Bitlocker Recovery - key to restoring Encrypted NTFS Volumes
The newest addition to the family of sophisticated data recovery technologies developed by DiskInternals allows recovering data from BitLocker-encrypted NTFS partitions created in Windows 7 and Vista. Currently available in DiskInternals EFS Recovery, the new technology will be gradually embedded into DiskInternals’ other recovery products.
Background: What Is BitLocker?
Essentially, BitLocker is just a name used by Microsoft to describe an algorithm employed in Windows Vista and Windows 7 to encrypt disk volumes sector by sector. BitLocker is something else than setting security permissions on files and folders, and is different from EFS (Encrypted File System) used for encrypting files and folders from the Security tab in Windows Explorer.
Unlike other access restriction and content encryption methods employed in Microsoft latest operating systems, BitLocker deals with entire disk volumes. The algorithm of Microsoft BitLocker Recovery uses low-level, sector-by-sector encryption to protect the entire partition, disk, or disk volume.

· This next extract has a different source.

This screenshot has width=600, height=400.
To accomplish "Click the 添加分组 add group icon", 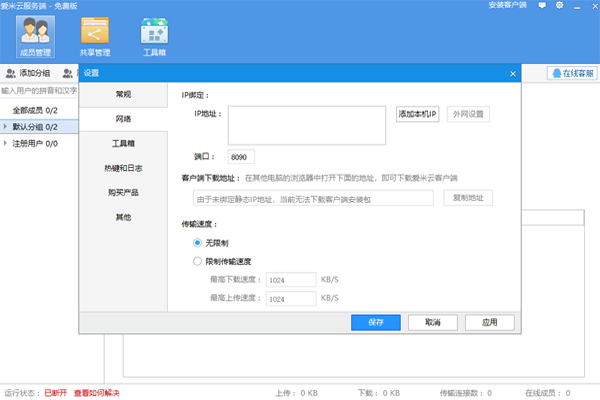I will [10, 73].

Two versions of BitLocker exist. The first version, BitLocker 1.0, is used in Windows Vista. This version of BitLocker has certain limitations on which volumes can be encrypted.
For Windows 7 Bitlocker Recovery is a key to restoring Encrypted NTFS Volumes. Windows 7 uses Recovery 2.0. The second version of BitLocker is much easier to use, lifting most limitations of the first edition. Apparently, Windows Vista PCs won’t be able to natively access volumes using BitLocker 2.0 encryption. DiskInternals works around these limitations, making such access easily possible - providing that you know the original password or volume recovery key.
Recovering BitLocker Volumes: Recovery Keys
DiskInternals can recover files and folders from damaged volumes using BitLocker encryption. However, one important pre-requisite must be met. You have to supply the original encryption password or volume Recovery Key generated by BitLocker at the time the protected volume was created.
DiskInternals does not, and will not break into protected volumes if the original password or volume recovery key is unknown. This is as much of a policy issue as it is a technological limitation. BitLocker protection is strong enough to sustain many years of brute-force attacks.
The password part is simple; if access to your BitLocker volume was protected with a password, simply enter that password into DiskInternals EFS Recovery when prompted, and the recovery will go on seamlessly.
Bitlocker Recovery Keys are something else. These keys are returned by BitLocker at the time the encrypted volume is created and if hardware Trusted Platform Module keys, USB keys or combinations of thereof are employed for transparent encryption. You can save the key as a text file on the USB flash drive and use a different computer to read the text file. A proper BitLocker Recovery Key may look like this:
If you used a USB key to unlock your BitLocker volume, the Recovery Key (in the format shown above) is stored in a .BEK file with a name that looks like this:
The Easy Part
Everything else is quite easy. To recover files and folders from the encrypted drive, launch EFS Recovery and enter your volume Recovery Key. If the key matches, the product will automatically scan the BitLocker volume to locate any recoverable files and folders, detecting and fixing file system errors if that option is selected. Everything happens completely automatically; all you need to do is selecting which files to recover.
DiskInternals EFS Recovery overcomes limitations of older versions of Windows being unable to natively access BitLocker volumes. You can run DiskInternals EFS Recovery on Windows 10, Windows 2000, XP, 2003 Server, Vista, Windows 7 or 2008 Server, and it will still be able to successfully recover BitLocker 1.0 and 2.0 volumes completely automatically.